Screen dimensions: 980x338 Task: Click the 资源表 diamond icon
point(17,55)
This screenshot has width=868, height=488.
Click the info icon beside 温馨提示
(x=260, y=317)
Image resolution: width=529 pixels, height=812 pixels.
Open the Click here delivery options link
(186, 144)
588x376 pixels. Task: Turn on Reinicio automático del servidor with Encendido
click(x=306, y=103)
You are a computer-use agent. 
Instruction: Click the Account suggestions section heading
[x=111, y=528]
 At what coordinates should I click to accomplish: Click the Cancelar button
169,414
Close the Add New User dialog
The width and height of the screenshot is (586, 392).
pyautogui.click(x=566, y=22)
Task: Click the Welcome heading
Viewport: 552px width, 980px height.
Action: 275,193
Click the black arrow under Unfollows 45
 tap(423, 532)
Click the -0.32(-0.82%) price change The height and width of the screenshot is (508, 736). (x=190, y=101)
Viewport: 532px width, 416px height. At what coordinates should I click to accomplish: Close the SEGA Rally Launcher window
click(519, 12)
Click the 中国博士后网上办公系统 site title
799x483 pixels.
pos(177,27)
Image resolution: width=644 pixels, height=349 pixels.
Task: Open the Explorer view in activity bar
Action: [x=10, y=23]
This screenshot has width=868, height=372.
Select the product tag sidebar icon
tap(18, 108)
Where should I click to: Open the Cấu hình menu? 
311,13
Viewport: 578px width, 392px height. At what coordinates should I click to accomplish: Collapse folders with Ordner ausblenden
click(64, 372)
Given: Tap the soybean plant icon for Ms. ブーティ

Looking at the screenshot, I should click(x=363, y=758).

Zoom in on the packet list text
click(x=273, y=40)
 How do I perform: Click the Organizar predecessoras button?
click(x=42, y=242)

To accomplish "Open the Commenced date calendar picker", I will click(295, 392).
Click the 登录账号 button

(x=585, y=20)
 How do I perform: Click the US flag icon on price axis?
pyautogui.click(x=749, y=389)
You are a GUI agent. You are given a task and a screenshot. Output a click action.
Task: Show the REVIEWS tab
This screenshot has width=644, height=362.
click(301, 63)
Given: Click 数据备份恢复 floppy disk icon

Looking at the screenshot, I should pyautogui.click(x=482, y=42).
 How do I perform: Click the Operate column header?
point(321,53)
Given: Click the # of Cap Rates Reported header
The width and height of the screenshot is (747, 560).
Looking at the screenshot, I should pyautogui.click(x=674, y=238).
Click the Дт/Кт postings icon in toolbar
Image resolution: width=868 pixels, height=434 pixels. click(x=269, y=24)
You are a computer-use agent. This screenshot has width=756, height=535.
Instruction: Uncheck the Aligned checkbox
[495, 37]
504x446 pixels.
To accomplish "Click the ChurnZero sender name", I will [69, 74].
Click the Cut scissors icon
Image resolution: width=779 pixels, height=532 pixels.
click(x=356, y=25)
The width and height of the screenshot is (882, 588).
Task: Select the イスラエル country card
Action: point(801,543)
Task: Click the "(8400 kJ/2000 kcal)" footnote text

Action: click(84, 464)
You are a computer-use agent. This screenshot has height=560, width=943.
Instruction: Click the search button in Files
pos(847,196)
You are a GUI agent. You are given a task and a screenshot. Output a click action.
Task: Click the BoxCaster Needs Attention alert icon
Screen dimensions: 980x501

# # #

Task details → Retype, without any change, the lines from the one containing "has width=756, height=535." through the final line of the material above, and no others.

Output →
You are a computer-use agent. This screenshot has width=756, height=535.
Instruction: Uncheck the Aligned checkbox
[495, 37]
504x446 pixels.
To accomplish "Click the ChurnZero sender name", I will [69, 74].
Click the Cut scissors icon
Image resolution: width=779 pixels, height=532 pixels.
click(x=356, y=25)
The width and height of the screenshot is (882, 588).
Task: Select the イスラエル country card
Action: point(801,543)
Task: Click the "(8400 kJ/2000 kcal)" footnote text

Action: click(84, 464)
You are a computer-use agent. This screenshot has height=560, width=943.
Instruction: Click the search button in Files
pos(847,196)
You are a GUI agent. You are given a task and a screenshot. Output a click action.
Task: Click the BoxCaster Needs Attention alert icon
Screen dimensions: 980x501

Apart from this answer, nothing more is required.